Ces 17 experts convoqués par la Food and Drug Administration ont commencé mardi deux jours de réunion pour entendre une série de présentations scientifiques et de témoignages des parties concernées.

Ils voteront mercredi sur notamment la question d'assouplir ou non cette interdiction, contre laquelle un nombre grandissant de voix s'élèvent dans les milieux médicaux, les groupes gais et au sein du Congrès, qui la jugent discriminatoire.

Les opposants à cette interdiction font valoir que les connaissances scientifiques et médicales actuelles ne justifient plus une mesure aussi extrême, qui date d'une époque où l'épidémie de sida faisait rage et où la médecine en savait très peu sur le virus de l'immunodéficience humaine (VIH).

Un comité consultatif du ministère de la Santé a recommandé à la mi-novembre, et ce pour la première fois, que cette interdiction soit remplacée par une disposition selon laquelle un homosexuel pourrait donner son sang à condition qu'il n'ait pas eu de relation sexuelle avec un autre homme pendant au moins un an.

Sarah Warbelow, une représentante de Human Rights Campaign, un groupe de défense des lesbiennes et des homosexuels, a estimé mardi devant la FDA que l'interdiction de 1983 «est dépassée et ne reflète plus un bon jugement scientifique, ce qui est préjudiciable à la communauté homosexuelle en stigmatisant HIV».

Tout en jugeant positif l'assouplissement proposé par le ministère de la Santé, Sara Warbelow estime que cela ne va pas assez loin.

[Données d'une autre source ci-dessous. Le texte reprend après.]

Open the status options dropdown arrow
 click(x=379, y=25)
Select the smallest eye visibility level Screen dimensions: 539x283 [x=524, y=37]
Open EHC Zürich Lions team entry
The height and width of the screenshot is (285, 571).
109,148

Elle propose que la disposition s'applique à tous ceux qui ont des relations risquées, par exemple «des hommes qui payent des prostituées».

Les États-Unis en retard

D'autres intervenants mardi ont pressé les experts de la FDA de maintenir l'interdiction actuelle, car tout assouplissement pourrait accroître, selon eux, le risque d'infection du sang donné par le VIH.

«Je vous demande avec insistance de rejeter tout changement», a lancé Peter Sprigg, un responsable de l'organisation conservatrice Family Research Council.

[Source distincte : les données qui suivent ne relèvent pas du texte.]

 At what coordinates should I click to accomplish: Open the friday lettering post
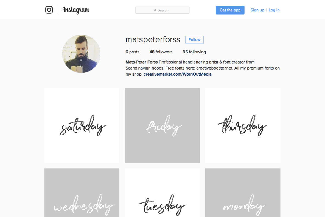click(162, 125)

«À moins qu'on prouve scientifiquement qu'un assouplissement de la politique actuelle en matière de dons de sang n'entraînera aucun risque, il ne faut pas modifier la politique actuelle, car même un léger accroissement du risque est inacceptable», a-t-il martelé.

La FDA prendra en compte dans sa décision finale les recommandations du ministère de la Santé, mais également celles de ses experts mercredi, dont elle suit les avis le plus souvent.

Le Dr Glenn Cohen, professeur de droit à l'université de Harvard a récemment estimé dans un éditorial du Journal of the American Medical Association que les États-Unis étaient en retard sur cette question par rapport à beaucoup d'autres pays, qui ont déjà abandonné l'interdiction aux homosexuels de donner leur sang. Il citait notamment l'Australie, le Japon ou la Grande-Bretagne, qui ont adopté une disposition imposant une période de douze mois sans relations sexuelles.

L'Afrique du Sud quant à elle demande une période d'abstinence similaire aux donneurs de sang potentiels, quelle que soit leur orientation sexuelle.

Bien qu'il existe une courte période durant laquelle les tests ne peuvent pas détecter la présence du VIH, les scientifiques s'accordent à estimer qu'une période d'un an est amplement suffisante pour s'assurer qu'une personne n'est pas infectée.

Les avancées scientifiques permettent de tester rapidement du sang pour la présence du virus du sida et d'autres agents pathogènes.

Selon une étude publiée en 2010 par l'université de Californie à Los Angeles, une levée complète de l'interdiction aux homosexuels de donner leur sang n'accroîtrait la quantité totale de sang collecté aux États-Unis que de 2 à 4%.